Zola laid down the pencil with which he had been scribbling on the stone topped table, and stared at Vincent.
“That’s curious,” he said.
“What is?”
“Your name. I’ve heard it somewhere before.”
“Perhaps Theo mentioned it to you.”
“He did, but that wasn’t it. Wait a minute! It was . . . it was . . . ‘Germinal!’ Have you ever been in the coal mining regions?”
“Yes. I lived in the Belgian Borinage for two years.”
“The Borinage! Petit Wasmes! Marcasse!”
Zola’s large eyes almost popped out of his rotund, bearded face.
“So you’re the second coming of Christ!”
Vincent flushed. “What do you mean by that?”

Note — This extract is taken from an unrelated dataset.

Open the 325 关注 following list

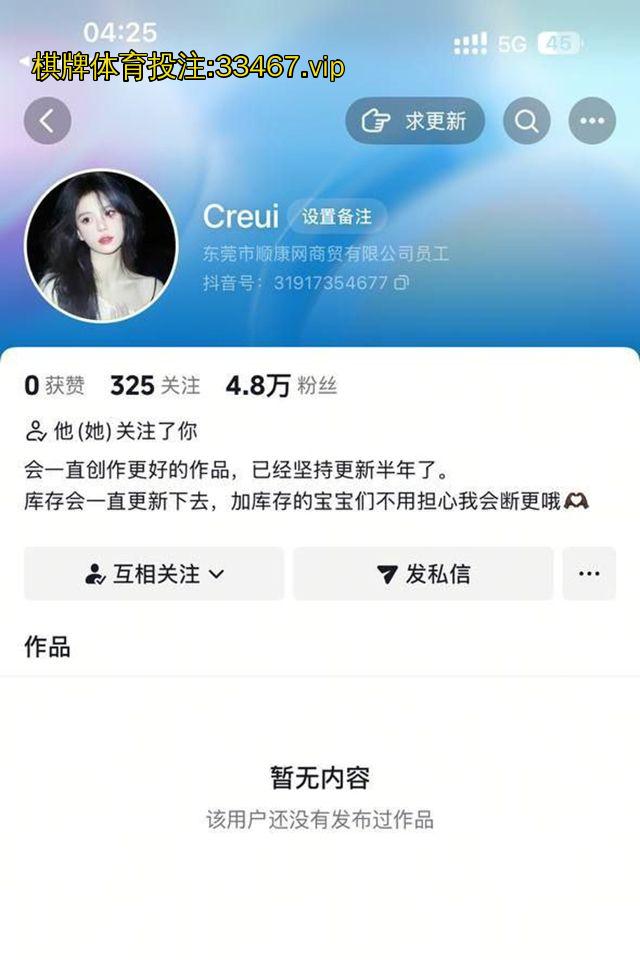coord(155,385)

“I spent five weeks in the Borinage, gathering material for ‘Germinal’. The gueules noires speak of a Christ-man who worked among them as an evangelist.”

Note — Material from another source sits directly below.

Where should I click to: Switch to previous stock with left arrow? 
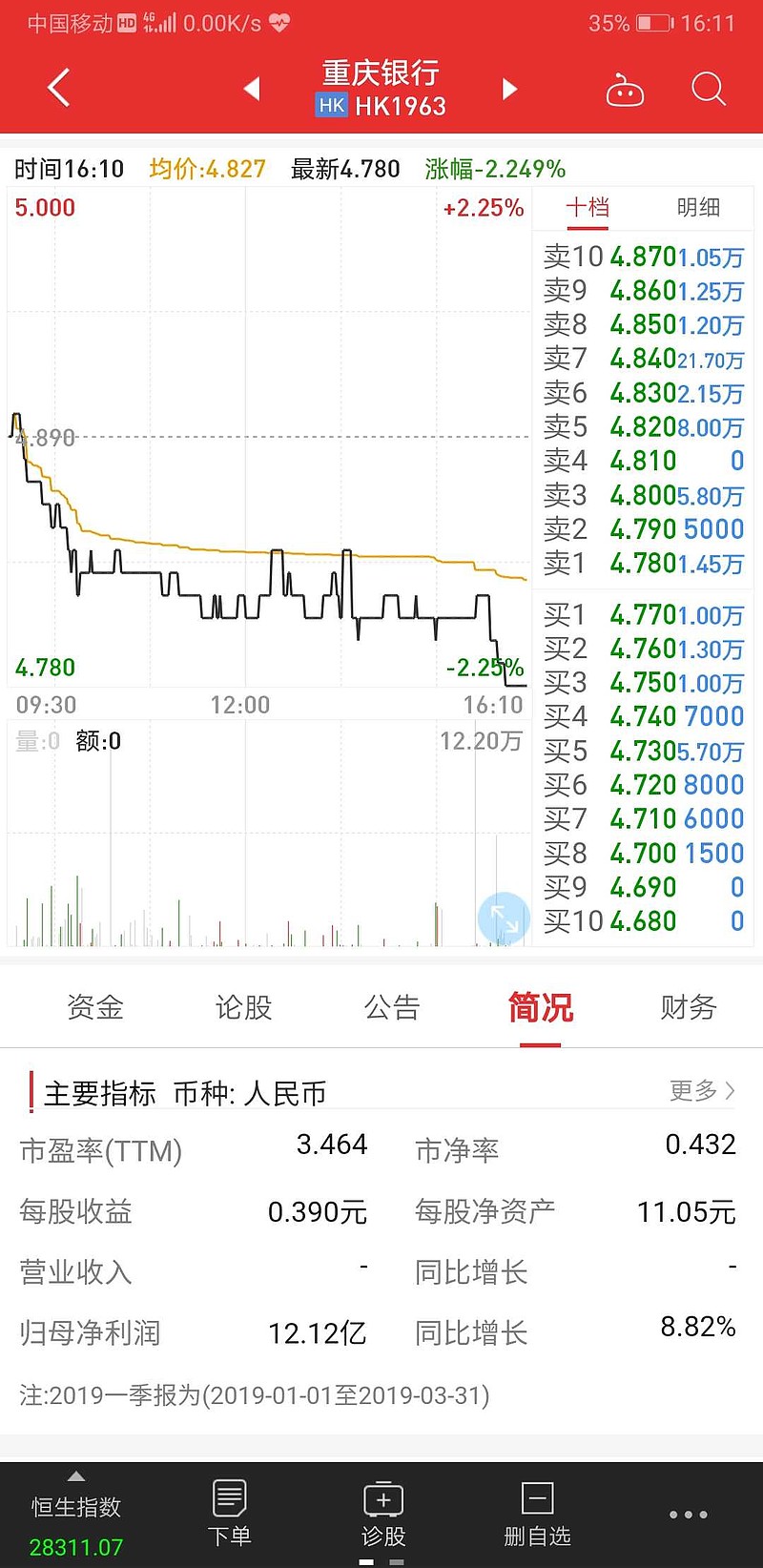click(253, 88)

“Lower your voice, I beg you!”
Zola folded his hands over his fat paunch and pushed it inward.
“Don’t be ashamed, Vincent,” he said. “What you tried to accomplish there was worth while. You simply chose the wrong medium. Religion will never get people anywhere. Only the base in spirit will accept misery in this world for the promise of bliss in the next.”
“I found that out too late.”
“You spent two years in the Borinage, Vincent. You gave away your food, your money, your clothes. You worked yourself to the point of death. And what did you get for it? Nothing. They called you a crazy man and expelled you from the Church. When you left, conditions were no better than when you came.”
“They were worse.”
“But my medium will do it. The written word will cause the revolution. Every literate miner in Belgium and France has read my book. There is not a café, not a miserable shack in the whole region, that hasn’t a well-thumbed copy of ‘Germinal’. Those who can’t read have it read to them over and over again. Four strikes already. And dozens more coming. The whole country is rising. ‘Germinal’ will create a new society, where your religion couldn’t. And what do I get as my reward?”